Après l’OCDE, c’était au tour du FMI en juin dernier de publier des chiffres alarmants sur la sinistre relation entre inégalités et croissance. Une augmentation de 1% du capital des 20% des plus aisés entraînerait une chute du PIB à moyen terme de 0,8 point. Mais, au juste, d’où viennent ces écarts de richesse ? Jean-Sébastien Vaquer, directeur de recherche au CNRS, nous replonge au néolithique, une période comprise entre 9.000 ans et 3.300 avant J.-C., lorsque nos ancêtres inventeurs de l’agriculture et de l’élevage ouvrirent la boîte de Pandore…

Challenges.fr : Quels étaient les principaux signes de richesse au Néolithique ?

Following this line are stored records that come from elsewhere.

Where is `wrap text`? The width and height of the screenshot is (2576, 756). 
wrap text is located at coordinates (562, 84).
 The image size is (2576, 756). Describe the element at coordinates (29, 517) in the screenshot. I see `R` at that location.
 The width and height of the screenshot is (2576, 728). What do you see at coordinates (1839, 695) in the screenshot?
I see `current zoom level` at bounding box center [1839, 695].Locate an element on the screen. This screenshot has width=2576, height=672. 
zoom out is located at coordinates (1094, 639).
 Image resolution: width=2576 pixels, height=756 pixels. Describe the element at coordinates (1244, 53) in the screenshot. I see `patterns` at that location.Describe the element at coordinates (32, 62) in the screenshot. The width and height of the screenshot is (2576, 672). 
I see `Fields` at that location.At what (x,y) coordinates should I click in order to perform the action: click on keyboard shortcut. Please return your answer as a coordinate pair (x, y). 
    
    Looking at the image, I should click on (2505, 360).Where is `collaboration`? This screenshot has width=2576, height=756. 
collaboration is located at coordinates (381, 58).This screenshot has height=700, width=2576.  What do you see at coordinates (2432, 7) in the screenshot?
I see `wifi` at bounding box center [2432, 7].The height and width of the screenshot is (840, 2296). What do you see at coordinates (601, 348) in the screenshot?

Jean-Sébastien Vaquer : Au début du néolithique, on retrouve surtout des objets construits à partir de coquillages et d’éléments en pierre. Les objets en métal – comme l’or ou le cuivre – ainsi que les pièces en pierre imitant des formes d’objets en cuivre sont eux beaucoup plus fréquents vers la fin de la période. Les matériaux rares ou venant de loin étaient également considérés comme de puissants signes de richesse. C’est par exemple le cas de l’obsidienne, roche volcanique des îles italiennes. Dans cette région de la mer  tyrrhénienne, où elle était utilisée couramment par les populations locales pour fabriquer des outils domestiques, c’était un matériau du quotidien. Mais aux pieds des Alpes ou dans le Toulousain, à plus de 1500 km de son lieu d’extraction, cette roche était considérée comme exotique et donc très précieuse.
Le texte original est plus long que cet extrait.